Le cas "INSIEME" dans l’Administration fédérale des contributions a révélé que - pour un projet informatique important - les dispositions de la loi fédérale sur les marchés publics avaient été sciemment ignorées au plus haut niveau de cette administration. Il est évident qu'un tel cas peut concerner toute PME travaillant dans le secteur public.
En effet la loi fédérale sur les marchés publics (LMP), éditée en application de l’accord multilatéral sur les marchés publics conclu dans le cadre de l’Organisation mondiale du commerce, prescrit à son article 6 un appel d’offres dès lors que la valeur estimée du marché public à adjuger atteint 230 000 francs.
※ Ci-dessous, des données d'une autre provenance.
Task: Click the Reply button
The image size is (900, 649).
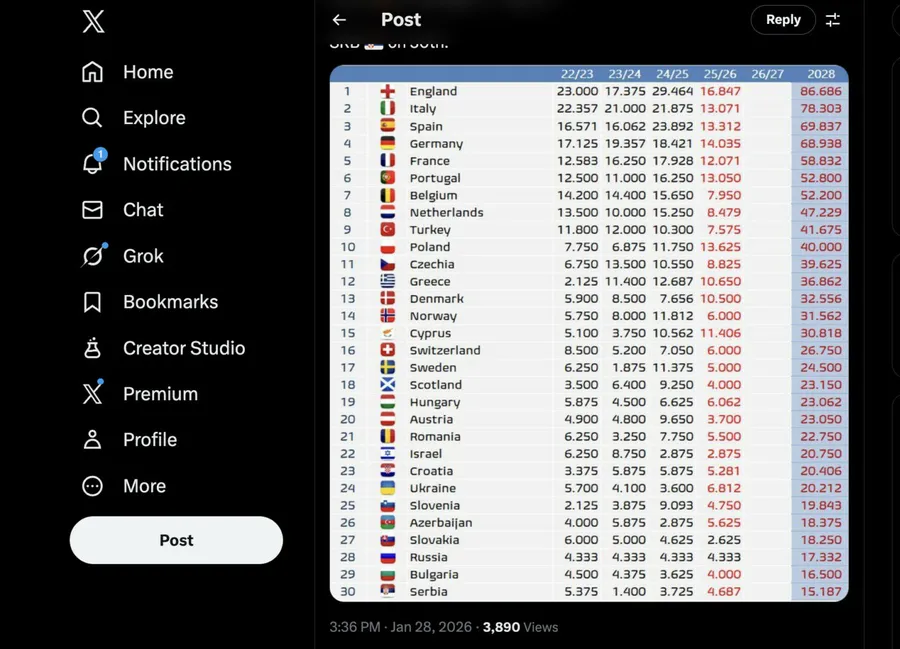Action: tap(783, 20)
Il est précis par ailleurs (art. 7) qu’un marché ne peut être subdivisé en vue d’échapper à l’application de la loi. Or, c’est précisément ce qui a été fait en l’espèce et, la loi ne permettant aucun doute à cet égard, il faut bien admettre que cette subdivision des marchés visait avant tout camoufler plustôt à justifer la violation des dispositions légales. Une enquête menée par le secrétaire général et le chef du Service juridique du Département fédéral a fait ressortir que le raccourci procédural choisi par l’administration n’avait pas seulement abouti à un gain de temps mais avait aussi donné lieu à des liaisons dangereuses. En effet, il s’avéra que deux fournisseurs de service, proches du responsable de leur engagement, ont réalisé des marges anormalement élevées, alors que leur prestation a consisté essentiellement à s’entremettre pour fournir du personnel qui aurait tout aussi bien pu être engagé directement par l’administration. Or, si la loi sur les marchés publics prévoit des appels d’offre pour tous les contrats importants, c’est précisément pour éviter de telles situations qui dégagent un fort soupçon de favoritisme.
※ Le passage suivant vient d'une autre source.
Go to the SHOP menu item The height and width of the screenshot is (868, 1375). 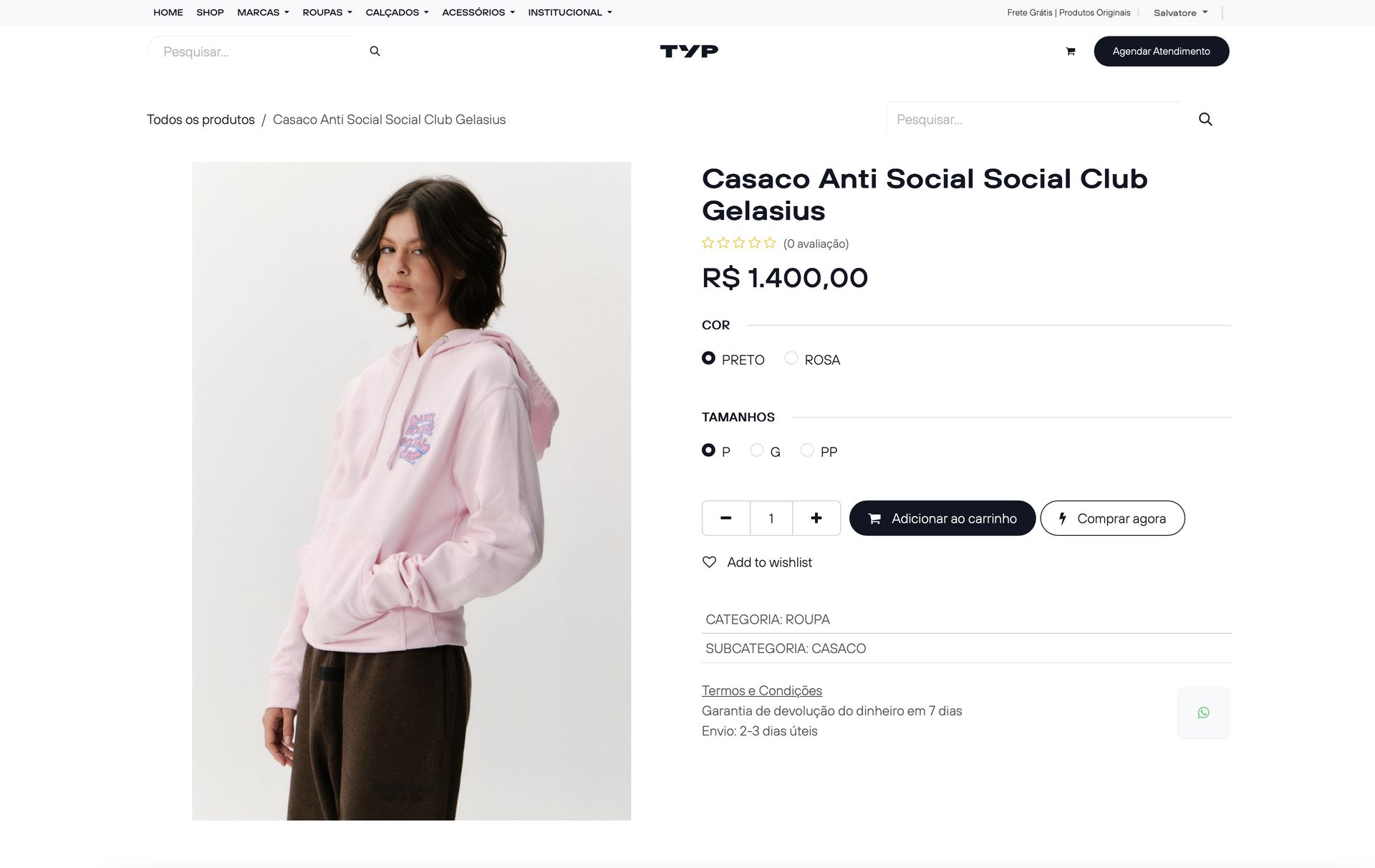pyautogui.click(x=210, y=12)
Il y a fort à parier que ce qui s’est passé au sein de l’Administration fédérale des contributions en relation avec le projet INSIEME n’est pas un cas totalement isolé. La procédure des appels d’offre est lourde, et la tentation peut être grande de s’y soustraire quand il s’agit de parer au plus pressé. Par ailleurs l’idée que les achats publics doivent être conduits en toute neutralité est assez nouvelle dans le contexte helvétique. Il n’y a pas si longtemps que les Administrations locales donnaient systématiquement la préférence aux entreprises du lieu. Ce manque de sensitivité perdure même au plus haut niveau ainsi qu’en a donné l’exemple d’un membre du Conseil fédéral qui a semble-t-il jugé tout à fait normal de proposer un proche pour un poste important.
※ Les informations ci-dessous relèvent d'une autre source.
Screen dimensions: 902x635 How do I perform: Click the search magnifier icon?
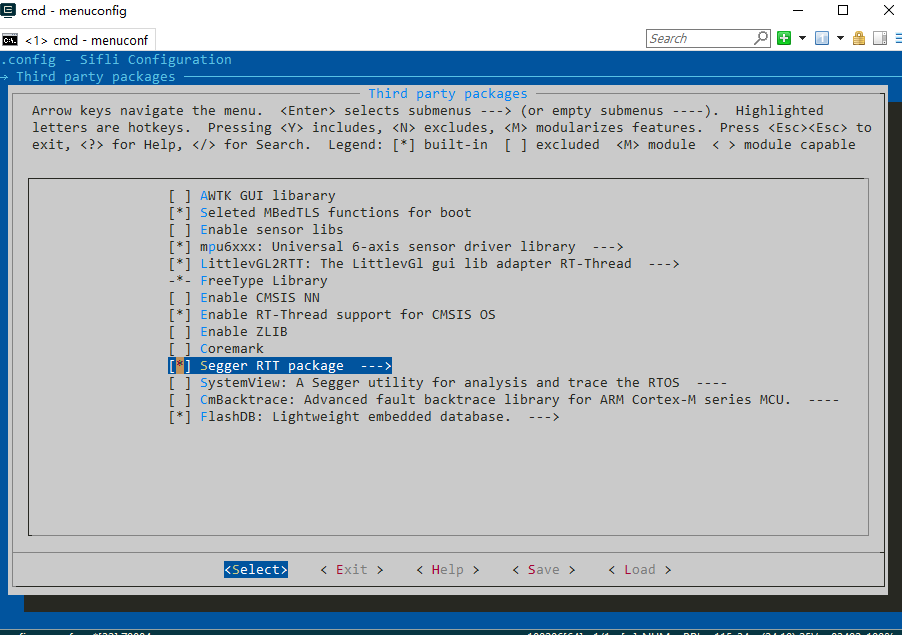click(761, 38)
Le népotisme ou favoritisme est connu en Suisse sous le vocable de «Vetterliwirtschaft» (que l’on peut traduire librement par république des copains). Il s’agit d’une forme de corruption particulièrement difficile à déceler sans réglementations appropriée. En fait, le domaine des marchés publics a de tout temps été un des terroirs les plus favorables à la corruption, dont il présente plusieurs des éléments favorables à son développement en l’absence de réglementation, soit notamment des montants importants, un pouvoir discrétionnaire d’un nombre limité de personnes et des spécifications techniques permettant souvent toutes sortes de manipulations.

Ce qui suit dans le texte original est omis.